10 Correlations That Are Not Causations

Big Data, Little Clarity
Target is just one of many companies combing through big data to boost sales. © John Gress/Corbis

Big data -- the process of looking for patterns in data sets so large they resist traditional methods of analysis -- rates big buzz in the boardroom these days [source: Arthur]. But is bigger always better?

It's a rule that's drummed into most researchers in their first stats class: When encountering a sea of data, resist the urge to go on a fishing expedition. Given enough data, patience and methodological leeway, correlations are almost inevitable, if unethical and largely useless.

After all, the mere correlation between two variables does not imply causation; nor does it, in many cases, point to much of a relationship. For one thing, researchers cannot use statistical measures of correlation willy-nilly; each contains certain assumptions and limitations that fishing expeditions too often ignore, to say nothing of the hidden variables, sampling problems and flaws in interpretation that can gum up a poorly designed study.
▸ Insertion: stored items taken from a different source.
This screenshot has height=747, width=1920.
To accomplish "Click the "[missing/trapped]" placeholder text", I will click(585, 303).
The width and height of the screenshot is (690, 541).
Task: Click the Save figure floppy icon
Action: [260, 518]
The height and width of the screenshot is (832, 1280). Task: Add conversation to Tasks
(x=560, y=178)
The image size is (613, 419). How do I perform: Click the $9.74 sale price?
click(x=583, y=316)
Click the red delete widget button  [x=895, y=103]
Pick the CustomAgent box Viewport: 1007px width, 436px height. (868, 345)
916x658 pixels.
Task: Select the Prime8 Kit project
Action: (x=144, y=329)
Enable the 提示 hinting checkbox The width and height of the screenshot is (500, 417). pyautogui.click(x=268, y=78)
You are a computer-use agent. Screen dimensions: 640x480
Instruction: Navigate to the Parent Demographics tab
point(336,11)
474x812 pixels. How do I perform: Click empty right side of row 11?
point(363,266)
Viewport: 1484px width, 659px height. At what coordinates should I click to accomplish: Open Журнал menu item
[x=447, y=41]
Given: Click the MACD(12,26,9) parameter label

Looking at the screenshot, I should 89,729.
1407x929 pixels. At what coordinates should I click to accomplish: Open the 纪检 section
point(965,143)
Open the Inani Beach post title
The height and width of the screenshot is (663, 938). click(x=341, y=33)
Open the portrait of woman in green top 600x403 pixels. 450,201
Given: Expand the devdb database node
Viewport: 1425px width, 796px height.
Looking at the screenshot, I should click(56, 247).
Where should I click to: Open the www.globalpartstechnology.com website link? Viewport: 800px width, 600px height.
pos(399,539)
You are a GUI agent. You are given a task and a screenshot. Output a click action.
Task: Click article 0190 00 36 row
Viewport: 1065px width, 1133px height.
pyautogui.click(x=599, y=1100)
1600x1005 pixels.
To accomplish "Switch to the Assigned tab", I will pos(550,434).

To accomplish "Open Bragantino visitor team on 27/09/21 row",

Granted, big data has its uses. Inventory control thrives on discovering purchasing patterns, however mysterious their underlying causes. To take a somewhat creepy example, Target has used purchasing patterns to identify pregnant customers and then send them targeted coupons [sources: Duhigg; Hill; Taylor]. So enjoy that rewards card -- and 10 percent off your prenatal vitamins -- but don't expect too much out of big data in the causality department.